Yaoundé : Vendredi 21 avril, le juge TONYE a ordonné la mise en liberté des neuf présumés homosexuels de Kondengui, en déclarant la procédure nulle. Une décision qui survient alors que les 8 hommes et 1 mineur achevaient leur 11ième mois à la prison centrale de Kondengui pour homosexualité et complicité. Bien qu’ils n’aient pas été reconnus coupables au titre de l’article 347 bis du Code pénal camerounais, leur durée de détention a été supérieure à la peine minimale que prévoit cet article.

L’article 347 bis du Code pénal punit « toute personne qui a des rapports sexuels avec une personne de son sexe » d’une peine allant de 6 mois à 5 ans de prison et d’une amende de 20 000 Fcfa à 200 000 Fcfa (31 à 305 Euros)

Les neuf avaient été arrêtés dans un bar « gay » le 22 mai 2005 avec 28 autres personnes alors qu’ils étaient allés prendre un verre « question de finir le week-end en beauté » comme dit Marc LAMBA l’un des détenus. Ils n’ont étés jugés pour la première fois que le 17 mars 2006 donc dix mois après leur arrestation. Une audience qui s’était soldée alors par l’ opposition de Mme le Procureur de la République à leur demande de liberté provisoire.

Pour fournir la preuve de la culpabilité des 9 (onze à l’époque), l’ordonnance N° 05-B4 Maj- 3241 de commission d’expert, signée par le substitut du Procureur de la République auprès du Tribunal de Première Instance de Yaoundé Centre Administratif le 07 septembre 2005, commettait un professeur en service au CUSS à Yaoundé de procéder à l’analyse de leurs voies anales, aux fins de déterminer s’ils s’étaient livrés à des rapports homosexuels lors de leur arrestation (22 Mai 2005).

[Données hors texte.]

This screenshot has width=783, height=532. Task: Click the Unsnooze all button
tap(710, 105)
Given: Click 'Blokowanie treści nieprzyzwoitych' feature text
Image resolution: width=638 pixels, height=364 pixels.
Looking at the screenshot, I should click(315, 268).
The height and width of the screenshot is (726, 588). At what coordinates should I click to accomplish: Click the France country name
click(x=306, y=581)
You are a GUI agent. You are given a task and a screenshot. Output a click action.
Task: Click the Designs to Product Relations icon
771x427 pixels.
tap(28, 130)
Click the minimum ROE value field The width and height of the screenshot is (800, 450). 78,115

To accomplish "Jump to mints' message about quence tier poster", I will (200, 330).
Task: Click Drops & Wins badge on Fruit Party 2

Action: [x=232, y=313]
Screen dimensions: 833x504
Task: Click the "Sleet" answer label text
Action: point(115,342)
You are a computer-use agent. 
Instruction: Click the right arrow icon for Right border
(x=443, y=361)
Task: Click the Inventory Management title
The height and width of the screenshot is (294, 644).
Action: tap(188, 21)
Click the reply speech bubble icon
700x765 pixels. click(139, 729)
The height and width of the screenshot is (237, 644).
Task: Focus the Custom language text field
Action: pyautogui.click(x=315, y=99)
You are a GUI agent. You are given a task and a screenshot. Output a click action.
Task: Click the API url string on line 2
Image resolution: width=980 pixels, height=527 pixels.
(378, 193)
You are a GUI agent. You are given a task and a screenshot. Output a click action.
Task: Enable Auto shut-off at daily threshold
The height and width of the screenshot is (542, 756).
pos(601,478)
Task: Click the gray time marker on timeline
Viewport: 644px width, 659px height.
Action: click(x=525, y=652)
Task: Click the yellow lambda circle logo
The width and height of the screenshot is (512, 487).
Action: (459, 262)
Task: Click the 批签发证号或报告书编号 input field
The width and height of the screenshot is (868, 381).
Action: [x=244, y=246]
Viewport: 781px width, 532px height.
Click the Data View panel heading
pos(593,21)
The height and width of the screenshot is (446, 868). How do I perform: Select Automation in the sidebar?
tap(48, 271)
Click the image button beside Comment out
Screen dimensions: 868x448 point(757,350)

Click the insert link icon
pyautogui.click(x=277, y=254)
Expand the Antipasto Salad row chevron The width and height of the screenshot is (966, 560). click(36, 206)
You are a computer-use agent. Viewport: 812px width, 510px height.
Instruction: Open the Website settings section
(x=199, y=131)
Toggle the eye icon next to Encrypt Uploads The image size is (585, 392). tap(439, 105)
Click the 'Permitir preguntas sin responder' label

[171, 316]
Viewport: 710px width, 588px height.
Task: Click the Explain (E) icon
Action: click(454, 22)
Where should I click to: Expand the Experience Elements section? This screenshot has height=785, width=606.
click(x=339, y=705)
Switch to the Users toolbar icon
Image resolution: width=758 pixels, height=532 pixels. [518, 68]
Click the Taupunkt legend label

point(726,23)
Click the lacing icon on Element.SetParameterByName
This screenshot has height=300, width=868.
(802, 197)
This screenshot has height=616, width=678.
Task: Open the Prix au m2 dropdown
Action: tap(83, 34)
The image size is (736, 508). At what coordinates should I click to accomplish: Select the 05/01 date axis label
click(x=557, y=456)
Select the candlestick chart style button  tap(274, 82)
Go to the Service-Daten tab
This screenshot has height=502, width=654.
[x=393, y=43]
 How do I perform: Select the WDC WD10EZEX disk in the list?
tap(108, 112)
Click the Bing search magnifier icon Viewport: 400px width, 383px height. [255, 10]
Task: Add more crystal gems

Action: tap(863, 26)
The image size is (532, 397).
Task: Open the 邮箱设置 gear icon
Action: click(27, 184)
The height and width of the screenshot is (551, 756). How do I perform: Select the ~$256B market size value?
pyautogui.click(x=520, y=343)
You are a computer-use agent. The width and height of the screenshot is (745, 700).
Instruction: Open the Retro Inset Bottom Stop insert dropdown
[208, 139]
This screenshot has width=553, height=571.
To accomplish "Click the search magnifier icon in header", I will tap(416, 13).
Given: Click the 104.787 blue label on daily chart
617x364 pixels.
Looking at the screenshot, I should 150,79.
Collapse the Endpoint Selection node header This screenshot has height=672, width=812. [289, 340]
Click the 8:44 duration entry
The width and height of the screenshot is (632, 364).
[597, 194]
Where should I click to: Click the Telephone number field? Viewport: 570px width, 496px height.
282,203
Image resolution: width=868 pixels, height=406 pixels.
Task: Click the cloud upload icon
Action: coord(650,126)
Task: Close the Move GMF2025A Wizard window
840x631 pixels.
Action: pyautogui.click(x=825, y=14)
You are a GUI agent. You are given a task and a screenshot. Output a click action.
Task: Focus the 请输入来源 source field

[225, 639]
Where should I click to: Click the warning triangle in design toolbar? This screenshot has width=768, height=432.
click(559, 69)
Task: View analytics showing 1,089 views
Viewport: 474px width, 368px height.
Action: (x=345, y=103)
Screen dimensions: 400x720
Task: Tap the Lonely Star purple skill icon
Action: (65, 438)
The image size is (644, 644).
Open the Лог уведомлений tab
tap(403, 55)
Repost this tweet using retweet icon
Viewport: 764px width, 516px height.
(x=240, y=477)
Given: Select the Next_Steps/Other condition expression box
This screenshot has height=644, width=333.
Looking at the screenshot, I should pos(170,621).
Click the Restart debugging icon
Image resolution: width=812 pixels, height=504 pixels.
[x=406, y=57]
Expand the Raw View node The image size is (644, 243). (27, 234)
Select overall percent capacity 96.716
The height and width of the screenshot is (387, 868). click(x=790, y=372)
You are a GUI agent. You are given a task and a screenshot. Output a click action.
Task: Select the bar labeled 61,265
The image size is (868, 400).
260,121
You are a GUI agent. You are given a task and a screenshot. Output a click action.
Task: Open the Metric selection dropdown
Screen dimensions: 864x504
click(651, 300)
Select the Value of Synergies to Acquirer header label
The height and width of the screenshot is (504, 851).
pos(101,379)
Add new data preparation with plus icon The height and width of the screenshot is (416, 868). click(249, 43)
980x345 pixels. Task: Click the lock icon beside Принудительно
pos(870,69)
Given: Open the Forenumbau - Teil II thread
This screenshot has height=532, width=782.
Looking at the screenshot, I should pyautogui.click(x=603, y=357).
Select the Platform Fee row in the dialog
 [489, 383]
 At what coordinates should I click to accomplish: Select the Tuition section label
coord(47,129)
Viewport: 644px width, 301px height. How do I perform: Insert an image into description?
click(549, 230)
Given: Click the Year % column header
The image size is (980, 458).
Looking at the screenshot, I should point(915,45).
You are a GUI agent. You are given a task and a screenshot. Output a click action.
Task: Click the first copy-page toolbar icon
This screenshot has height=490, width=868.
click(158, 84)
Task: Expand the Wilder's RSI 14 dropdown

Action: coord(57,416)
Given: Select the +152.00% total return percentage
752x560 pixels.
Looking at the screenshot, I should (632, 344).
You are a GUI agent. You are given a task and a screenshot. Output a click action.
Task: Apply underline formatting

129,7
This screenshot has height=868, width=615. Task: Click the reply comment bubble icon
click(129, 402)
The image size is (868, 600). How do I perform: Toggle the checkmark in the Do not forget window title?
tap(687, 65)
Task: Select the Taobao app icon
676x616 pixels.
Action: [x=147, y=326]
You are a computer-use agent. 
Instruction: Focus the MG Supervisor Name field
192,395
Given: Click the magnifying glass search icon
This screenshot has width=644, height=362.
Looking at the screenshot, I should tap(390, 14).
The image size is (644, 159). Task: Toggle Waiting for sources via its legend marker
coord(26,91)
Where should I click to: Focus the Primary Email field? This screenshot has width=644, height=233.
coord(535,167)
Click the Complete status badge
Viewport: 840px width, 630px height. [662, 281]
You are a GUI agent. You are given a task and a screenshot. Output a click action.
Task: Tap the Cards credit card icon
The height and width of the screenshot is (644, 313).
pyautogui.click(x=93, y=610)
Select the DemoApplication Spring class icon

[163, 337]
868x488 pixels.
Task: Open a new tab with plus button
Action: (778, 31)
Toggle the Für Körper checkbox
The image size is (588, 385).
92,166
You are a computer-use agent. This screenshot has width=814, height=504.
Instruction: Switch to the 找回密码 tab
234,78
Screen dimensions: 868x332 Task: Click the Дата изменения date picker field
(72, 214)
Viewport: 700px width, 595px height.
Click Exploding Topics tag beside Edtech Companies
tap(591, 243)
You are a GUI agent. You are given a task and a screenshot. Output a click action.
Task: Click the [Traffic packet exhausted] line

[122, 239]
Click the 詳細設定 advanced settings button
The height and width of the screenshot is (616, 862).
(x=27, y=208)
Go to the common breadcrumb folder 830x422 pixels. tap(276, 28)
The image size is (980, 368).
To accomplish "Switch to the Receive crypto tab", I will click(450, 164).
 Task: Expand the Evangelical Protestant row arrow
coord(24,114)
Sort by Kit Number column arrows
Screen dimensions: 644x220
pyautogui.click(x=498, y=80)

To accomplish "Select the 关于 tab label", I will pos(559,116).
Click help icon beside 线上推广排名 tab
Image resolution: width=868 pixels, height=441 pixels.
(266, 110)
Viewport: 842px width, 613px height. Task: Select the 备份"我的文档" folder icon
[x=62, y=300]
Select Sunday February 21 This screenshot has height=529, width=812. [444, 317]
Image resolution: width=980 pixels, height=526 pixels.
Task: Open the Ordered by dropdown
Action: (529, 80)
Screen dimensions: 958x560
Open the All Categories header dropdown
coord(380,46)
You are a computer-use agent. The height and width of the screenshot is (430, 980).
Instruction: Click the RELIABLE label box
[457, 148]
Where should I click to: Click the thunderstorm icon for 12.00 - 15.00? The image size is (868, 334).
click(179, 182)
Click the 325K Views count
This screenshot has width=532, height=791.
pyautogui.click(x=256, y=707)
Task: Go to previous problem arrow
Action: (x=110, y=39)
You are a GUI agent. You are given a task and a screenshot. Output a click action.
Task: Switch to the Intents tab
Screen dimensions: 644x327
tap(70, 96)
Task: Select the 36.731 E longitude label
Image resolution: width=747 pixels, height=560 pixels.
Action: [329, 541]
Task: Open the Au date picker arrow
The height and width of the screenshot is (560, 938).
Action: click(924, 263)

Mais vu qu’aucun médecin n’acceptait de faire ces examens humiliants et dégradants qui concourent à la violation des libertés les plus individuelles des personnes concernées, Mme le Procureur a reporté le délai qu’elle s’était fixé pour obtention des preuves de un à huit mois. N’hésitant pas à demander de trouver un médecin plus convaincu et non respectueux de la déontologie, elle a décidé de retarder la procédure dédiée à ce que la presse a appelé l’extermination de cette race d’humanoïdes aussi bas que les cochons.

Le Procureur a convoqué le chef de quartier dans lequel le bar gay est situé ainsi que le commandant de gendarmerie qui avait appréhendé les 9 détenus et conduit leurs interrogatoires, à se présenter au tribunal comme témoins mais aucun d’eux n’étaient présents au Palais de justice. Une absence remarquée précédemment lors de l’audience du 17 mars dernier. Faute de preuve, les avocats de la défense, Maîtres Alice NKOM et Duga TITANJI ont demandé la nullité de la procédure. Ce qui leur a été accordé au vu de l’article 347 bis le 21 avril.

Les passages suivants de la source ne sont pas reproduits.